Why it matters: when shipped, this is the dataset where a clean delta is achievable — no internet writeups can leak answers because the case did not exist before Epic 15.
Memorization-risk band: None (synthetic, no public answers).

Gitignored evidence binaries

The repo never commits dataset binaries. evidence/ is in .gitignore; fetched files land there and stay local. The committed manifests at harness/datasets/<id>.manifest.json carry the canonical SHA256, expected size, and source URL — that triple is what the CI hash-verify gate (dataset-hash-verify workflow) anchors against. If you receive a corpus from a colleague, drop it under evidence/<dataset>/ and run step 3 of the recipe to confirm the hash matches before scoring.

Verification

Two CI gates protect against silent dataset drift:

harness/datasets/verify_manifest.py --strict (run by humans + by just harness): reads the committed manifest, computes the SHA256 of the on-disk binary, asserts equality, and aborts with a non-zero exit if either is missing or drifts. Strict mode also refuses to run against a <computed-on-fetch> placeholder so an un-pinned manifest never produces fake-clean scoring numbers.
.github/workflows/dataset-hash-verify.yml (CI on every PR touching harness/datasets/): re-computes the SHA256 of the committed nitroba-stub.manifest.json fixture and asserts the manifest's hash field is correct. This catches a maintainer mutating the manifest without re-fetching.

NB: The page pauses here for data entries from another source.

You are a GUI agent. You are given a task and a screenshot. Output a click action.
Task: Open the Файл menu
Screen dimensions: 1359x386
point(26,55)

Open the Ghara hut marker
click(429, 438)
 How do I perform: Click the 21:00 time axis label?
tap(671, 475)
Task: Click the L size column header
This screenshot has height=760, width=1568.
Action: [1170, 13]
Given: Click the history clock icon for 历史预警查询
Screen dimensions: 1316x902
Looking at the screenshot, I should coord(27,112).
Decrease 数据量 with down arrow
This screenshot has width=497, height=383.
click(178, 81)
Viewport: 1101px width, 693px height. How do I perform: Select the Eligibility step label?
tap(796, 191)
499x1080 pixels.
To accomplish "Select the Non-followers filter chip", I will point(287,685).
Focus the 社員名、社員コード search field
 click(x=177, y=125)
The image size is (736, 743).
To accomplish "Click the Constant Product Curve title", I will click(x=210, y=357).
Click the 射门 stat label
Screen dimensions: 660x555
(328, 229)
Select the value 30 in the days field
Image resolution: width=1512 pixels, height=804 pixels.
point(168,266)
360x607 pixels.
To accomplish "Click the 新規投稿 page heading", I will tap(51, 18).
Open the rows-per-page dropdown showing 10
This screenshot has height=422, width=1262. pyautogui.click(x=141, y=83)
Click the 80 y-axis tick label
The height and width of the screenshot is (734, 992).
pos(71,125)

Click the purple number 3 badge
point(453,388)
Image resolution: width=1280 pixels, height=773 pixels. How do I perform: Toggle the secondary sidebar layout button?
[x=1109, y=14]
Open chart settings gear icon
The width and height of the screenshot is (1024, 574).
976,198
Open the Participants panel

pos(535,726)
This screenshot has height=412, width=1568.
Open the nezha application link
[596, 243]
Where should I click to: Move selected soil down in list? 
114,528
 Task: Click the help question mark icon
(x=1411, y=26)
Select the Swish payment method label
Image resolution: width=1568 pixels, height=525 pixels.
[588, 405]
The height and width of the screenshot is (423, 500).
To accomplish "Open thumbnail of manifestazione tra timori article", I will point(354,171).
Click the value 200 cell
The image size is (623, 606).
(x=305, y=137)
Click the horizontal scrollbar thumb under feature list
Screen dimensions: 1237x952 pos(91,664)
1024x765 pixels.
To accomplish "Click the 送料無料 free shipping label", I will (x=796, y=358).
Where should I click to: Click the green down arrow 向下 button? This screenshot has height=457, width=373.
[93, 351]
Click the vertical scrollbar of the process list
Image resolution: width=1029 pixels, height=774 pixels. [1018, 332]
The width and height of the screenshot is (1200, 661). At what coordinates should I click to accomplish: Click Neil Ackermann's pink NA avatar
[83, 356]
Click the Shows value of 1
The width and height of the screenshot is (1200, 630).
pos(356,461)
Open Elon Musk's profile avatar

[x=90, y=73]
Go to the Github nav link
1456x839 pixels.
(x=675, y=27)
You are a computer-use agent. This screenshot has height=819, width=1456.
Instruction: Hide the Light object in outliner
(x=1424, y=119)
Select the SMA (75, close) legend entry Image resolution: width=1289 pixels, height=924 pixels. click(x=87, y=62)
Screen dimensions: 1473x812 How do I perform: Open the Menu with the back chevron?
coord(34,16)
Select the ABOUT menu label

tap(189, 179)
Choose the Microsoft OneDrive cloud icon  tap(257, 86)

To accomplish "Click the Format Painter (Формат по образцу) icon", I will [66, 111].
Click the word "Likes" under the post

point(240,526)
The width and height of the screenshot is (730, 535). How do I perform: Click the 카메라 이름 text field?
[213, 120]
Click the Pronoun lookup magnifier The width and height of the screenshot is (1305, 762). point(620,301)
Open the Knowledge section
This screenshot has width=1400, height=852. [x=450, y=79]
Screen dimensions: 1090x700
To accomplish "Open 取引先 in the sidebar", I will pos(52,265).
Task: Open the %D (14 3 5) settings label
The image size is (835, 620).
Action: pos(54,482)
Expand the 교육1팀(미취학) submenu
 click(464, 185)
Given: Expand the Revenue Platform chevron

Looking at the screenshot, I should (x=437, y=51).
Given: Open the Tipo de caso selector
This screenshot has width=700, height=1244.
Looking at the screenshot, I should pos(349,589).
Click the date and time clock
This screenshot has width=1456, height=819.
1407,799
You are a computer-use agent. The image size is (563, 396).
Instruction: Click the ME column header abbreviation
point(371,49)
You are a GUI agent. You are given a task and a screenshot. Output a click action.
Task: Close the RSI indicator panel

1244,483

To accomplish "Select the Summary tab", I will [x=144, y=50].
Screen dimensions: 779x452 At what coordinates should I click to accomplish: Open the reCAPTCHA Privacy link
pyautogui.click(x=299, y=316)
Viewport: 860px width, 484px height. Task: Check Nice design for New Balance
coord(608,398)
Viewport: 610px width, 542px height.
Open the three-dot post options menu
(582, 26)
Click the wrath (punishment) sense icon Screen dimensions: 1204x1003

Anyone can independently verify a manifest by running sha256sum <binary> | grep -i $(jq -r .sha256 harness/datasets/<id>.manifest.json).

Sources + licenses

Dataset	Distributor	License / terms
Nitroba	Digital Corpora (NPS)	Free for research + education; redistribution permitted under Digital Corpora's documented terms
NIST Data Leakage Case	NIST CFReDS Archive	Public domain (US Government work, 17 USC §105); redistribution permitted
NIST Hacking Case	NIST CFReDS Archive	Public domain (US Government work, 17 USC §105); redistribution permitted
case-trapdoor (synthetic)	SilentWitness (this repo, when Epic 15 ships)	MIT (matches SilentWitness license)

Cross-references

Per-dataset binary hashes + ground-truth parser pointers: harness/datasets/<id>.manifest.json.
Scoring + delta artifacts (regenerated by the recipe above): harness/results/<id>/.
Accuracy report (cross-dataset summary): ACCURACY_REPORT.md.
Memorization-risk discipline: verbatim Mr. Evil paragraph quoted above.